待つのも仕事のうちかなあ、という話。
人参の種まきと、えんどう(ツタンカーメンとスナップ)の定植をしたい気持ちはあるのですが、今日は少し手を止めています。畑の準備も苗の状態も整っているのに、播く日と植える日だけを数日待つ、そんな時間です。
人参の畝は、表土を細かく整えて播種前の状態にしてあります。人参は直根性の作物なので、発芽直後の根がまっすぐ下へ入れるかどうかが形を大きく左右します。そのため、土の粒度と湿りを整えるところまでは終えましたが、播種はもう少しだけ待つことにしました。春先の人参は、気温が上下する時期に播くと発芽がばらつきやすくなります。春分が近づくこの頃から、昼の長さとともに地温の動きが安定してきます。播きどきは、畝の準備よりも、この地温の安定を読むことの方が大切になります。
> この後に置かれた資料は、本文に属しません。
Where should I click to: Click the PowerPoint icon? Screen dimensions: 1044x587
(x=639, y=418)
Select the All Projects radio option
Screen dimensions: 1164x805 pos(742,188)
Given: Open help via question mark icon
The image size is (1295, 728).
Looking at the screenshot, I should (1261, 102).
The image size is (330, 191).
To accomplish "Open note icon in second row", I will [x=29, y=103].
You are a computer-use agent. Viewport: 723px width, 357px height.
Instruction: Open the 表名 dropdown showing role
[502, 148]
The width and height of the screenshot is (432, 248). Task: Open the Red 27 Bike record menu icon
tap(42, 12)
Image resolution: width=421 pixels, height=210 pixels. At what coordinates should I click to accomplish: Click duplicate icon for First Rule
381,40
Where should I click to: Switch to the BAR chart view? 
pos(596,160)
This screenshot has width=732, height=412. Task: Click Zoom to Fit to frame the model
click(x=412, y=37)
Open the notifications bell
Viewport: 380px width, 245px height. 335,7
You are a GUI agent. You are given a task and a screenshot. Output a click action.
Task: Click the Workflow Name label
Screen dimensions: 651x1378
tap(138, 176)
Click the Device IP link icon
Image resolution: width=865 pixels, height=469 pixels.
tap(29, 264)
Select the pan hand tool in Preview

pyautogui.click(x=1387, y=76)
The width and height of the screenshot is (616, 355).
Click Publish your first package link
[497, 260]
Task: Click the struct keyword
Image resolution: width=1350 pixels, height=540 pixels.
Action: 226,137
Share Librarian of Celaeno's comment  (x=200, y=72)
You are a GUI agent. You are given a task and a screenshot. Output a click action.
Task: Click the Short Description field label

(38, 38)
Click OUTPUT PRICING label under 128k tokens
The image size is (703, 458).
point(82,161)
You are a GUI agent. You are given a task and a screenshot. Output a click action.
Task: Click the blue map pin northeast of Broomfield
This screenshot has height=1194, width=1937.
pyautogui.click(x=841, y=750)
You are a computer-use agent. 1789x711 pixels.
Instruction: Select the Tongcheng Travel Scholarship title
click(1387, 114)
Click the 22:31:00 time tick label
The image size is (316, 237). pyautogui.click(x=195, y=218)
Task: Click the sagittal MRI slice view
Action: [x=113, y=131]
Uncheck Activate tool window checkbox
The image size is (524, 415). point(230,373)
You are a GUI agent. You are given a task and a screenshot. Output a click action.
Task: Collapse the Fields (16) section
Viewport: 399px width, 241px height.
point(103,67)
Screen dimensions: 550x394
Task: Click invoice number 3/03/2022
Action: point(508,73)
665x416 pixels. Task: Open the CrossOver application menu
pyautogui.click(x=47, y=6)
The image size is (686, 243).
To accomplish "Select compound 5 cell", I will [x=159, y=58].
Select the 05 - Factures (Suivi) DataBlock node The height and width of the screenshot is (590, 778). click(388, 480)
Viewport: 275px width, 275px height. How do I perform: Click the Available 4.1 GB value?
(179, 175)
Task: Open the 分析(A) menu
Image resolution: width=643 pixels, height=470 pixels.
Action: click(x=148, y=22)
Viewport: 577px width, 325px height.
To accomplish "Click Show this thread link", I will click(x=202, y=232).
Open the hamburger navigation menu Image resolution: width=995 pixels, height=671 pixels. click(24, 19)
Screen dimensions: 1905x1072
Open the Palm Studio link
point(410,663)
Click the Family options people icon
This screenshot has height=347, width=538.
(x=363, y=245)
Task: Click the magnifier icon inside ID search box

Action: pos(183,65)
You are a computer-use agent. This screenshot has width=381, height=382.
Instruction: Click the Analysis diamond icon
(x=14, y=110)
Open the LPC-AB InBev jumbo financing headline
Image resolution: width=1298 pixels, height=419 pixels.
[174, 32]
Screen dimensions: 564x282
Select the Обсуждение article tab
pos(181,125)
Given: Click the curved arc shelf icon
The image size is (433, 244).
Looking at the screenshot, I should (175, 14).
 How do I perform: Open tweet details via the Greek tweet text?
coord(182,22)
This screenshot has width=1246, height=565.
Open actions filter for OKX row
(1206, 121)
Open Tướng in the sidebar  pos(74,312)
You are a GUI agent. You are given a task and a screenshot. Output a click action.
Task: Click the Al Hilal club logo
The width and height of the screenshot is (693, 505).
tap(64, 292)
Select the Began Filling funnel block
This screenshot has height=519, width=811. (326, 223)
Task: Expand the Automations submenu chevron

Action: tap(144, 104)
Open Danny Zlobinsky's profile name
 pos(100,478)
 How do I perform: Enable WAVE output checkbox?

えんどうの苗は、ツタンカーメンとスナップともにポットで順調に育っています。本葉が展開し、先端には巻きひげも出始めました。まだ掴まるものがないので、空中でゆっくり円を描くように動きながら支えを探しています。この動きは、太陽の移動と細胞の伸長差によって生まれるもので、日長が伸びてくる春分前後からよりはっきりしてきます。苗としてはいつでも植えられる段階ですが、こちらも植えどきはもう数日先。冷たい雨や気温の戻りが落ち着いてから畑に出した方が、根が止まらずに土へ馴染みます。
春の作業は、畝を作ることや苗を育てることよりも、播きどきと植えどきを読むことの方が難しい季節です。巻きひげが空を探るように動いているのを見ながら、畑と空の様子をもう少しだけ待つことにしました。